Many documents contain a mixture of content types, including text and tables.

Semi-structured data can be challenging for conventional RAG for at least two reasons:

* Text splitting may break up tables, corrupting the data in retrieval
* Embedding tables may pose challenges for semantic similarity search

This cookbook shows how to perform RAG on documents with semi-structured data:


The overall flow is here:


## Packages

In [None]:
! pip install langchain unstructured[all-docs] pydantic lxml langchainhub

The PDF partitioning used by Unstructured will use:

* `tesseract` for Optical Character Recognition (OCR)
*  `poppler` for PDF rendering and processing

In [None]:
!apt-get install poppler-utils

Reading package lists... Done
Building dependency tree... Done
Reading state information... Done
poppler-utils is already the newest version (22.02.0-2ubuntu0.3).
0 upgraded, 0 newly installed, 0 to remove and 30 not upgraded.


In [None]:
!apt install tesseract-ocr

Reading package lists... Done
Building dependency tree... Done
Reading state information... Done
tesseract-ocr is already the newest version (4.1.1-2.1build1).
0 upgraded, 0 newly installed, 0 to remove and 30 not upgraded.


In [None]:
! pip install pytesseract




In [None]:
!pip install nltk



## Data Loading

### Partition PDF tables and text

Apply to the [`Gemini`](https://arxiv.org/abs/2312.11805) paper.

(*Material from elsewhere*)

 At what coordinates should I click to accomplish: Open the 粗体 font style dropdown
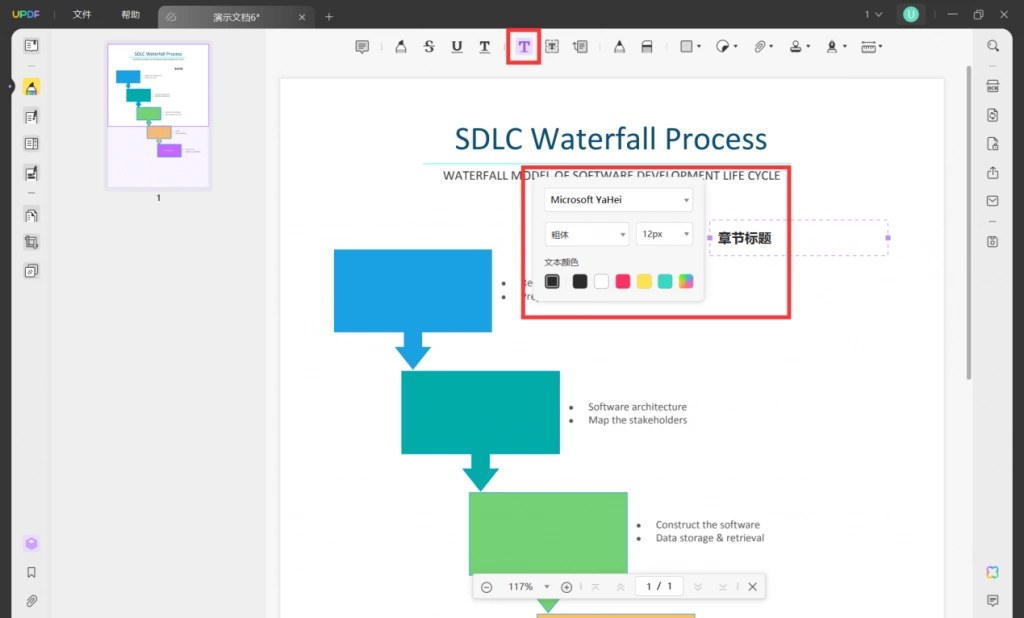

We use the Unstructured [`partition_pdf`](https://unstructured-io.github.io/unstructured/bricks/partition.html#partition-pdf), which segments a PDF document by using a layout model.

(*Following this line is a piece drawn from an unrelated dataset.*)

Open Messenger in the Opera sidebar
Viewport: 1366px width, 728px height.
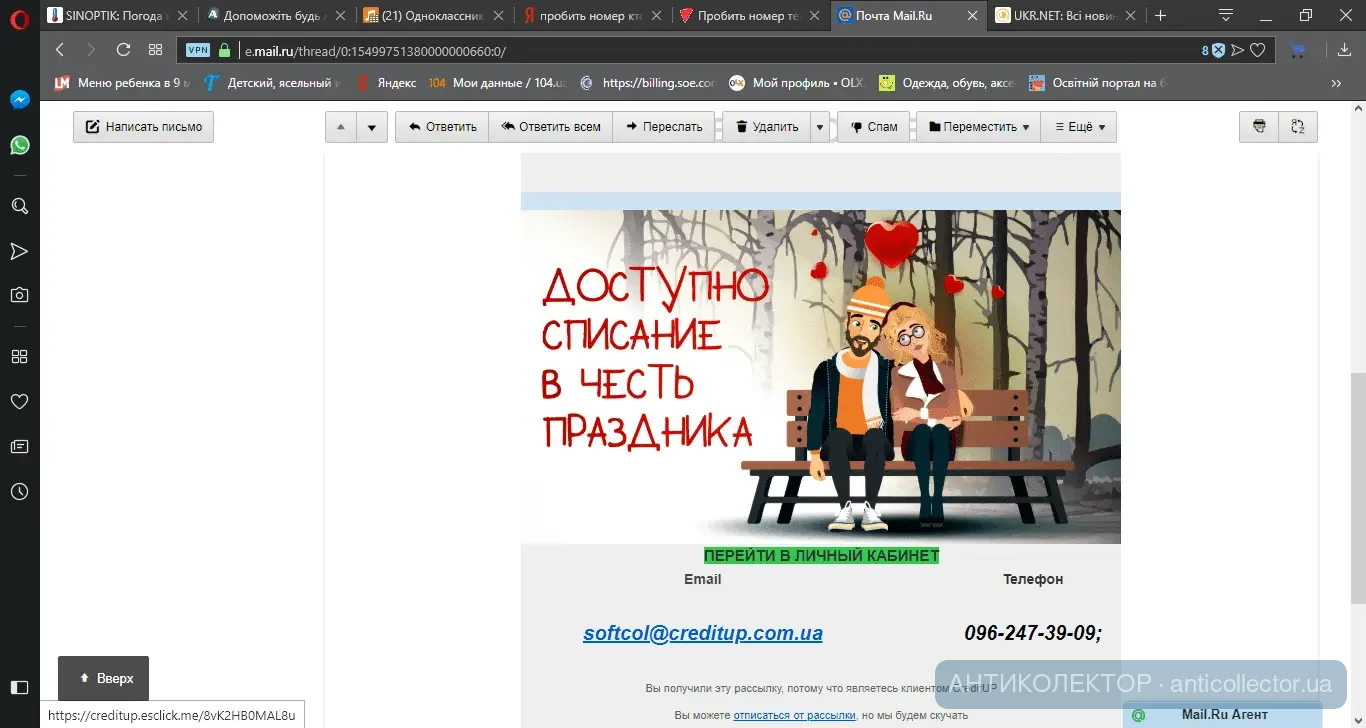[x=19, y=100]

This layout model makes it possible to extract elements, such as tables, from pdfs.

We also can use `Unstructured` chunking, which:

* Tries to identify document sections (e.g., Introduction, etc)
* Then, builds text blocks that maintain sections while also honoring user-defined chunk sizes

In [None]:
path = "/content/"

In [None]:
import pytesseract
import nltk
import nltk.internals
nltk.download('punkt')
from typing import Any

from pydantic import BaseModel
from unstructured.partition.pdf import partition_pdf
pytesseract.pytesseract.tesseract_cmd = ( r'/usr/bin/tesseract' )
# Get elements
raw_pdf_elements = partition_pdf(
    filename=path + "Gemini.pdf",
    # Unstructured first finds embedded image blocks
    extract_images_in_pdf=False,
    # Use layout model (YOLOX) to get bounding boxes (for tables) and find titles
    # Titles are any sub-section of the document
    infer_table_structure=True,
    # Post processing to aggregate text once we have the title
    chunking_strategy="by_title",
    # Chunking params to aggregate text blocks
    # Attempt to create a new chunk 3800 chars
    # Attempt to keep chunks > 2000 chars
    max_characters=4000,
    new_after_n_chars=3800,
    combine_text_under_n_chars=2000,
    image_output_dir_path=path,
)

[nltk_data] Downloading package punkt to /root/nltk_data...
[nltk_data]   Unzipping tokenizers/punkt.zip.
[nltk_data] Downloading package averaged_perceptron_tagger to
[nltk_data]     /root/nltk_data...
[nltk_data]   Unzipping taggers/averaged_perceptron_tagger.zip.
Some weights of the model checkpoint at microsoft/table-transformer-structure-recognition were not used when initializing TableTransformerForObjectDetection: ['model.backbone.conv_encoder.model.layer4.0.downsample.1.num_batches_tracked', 'model.backbone.conv_encoder.model.layer2.0.downsample.1.num_batches_tracked', 'model.backbone.conv_encoder.model.layer3.0.downsample.1.num_batches_tracked']
- This IS expected if you are initializing TableTransformerForObjectDetection from the checkpoint of a model trained on another task or with another architecture (e.g. initializing a BertForSequenceClassification model from a BertForPreTraining model).
- This IS NOT expected if you are initializing TableTransformerForObjectDetection fr

We can examine the elements extracted by `partition_pdf`.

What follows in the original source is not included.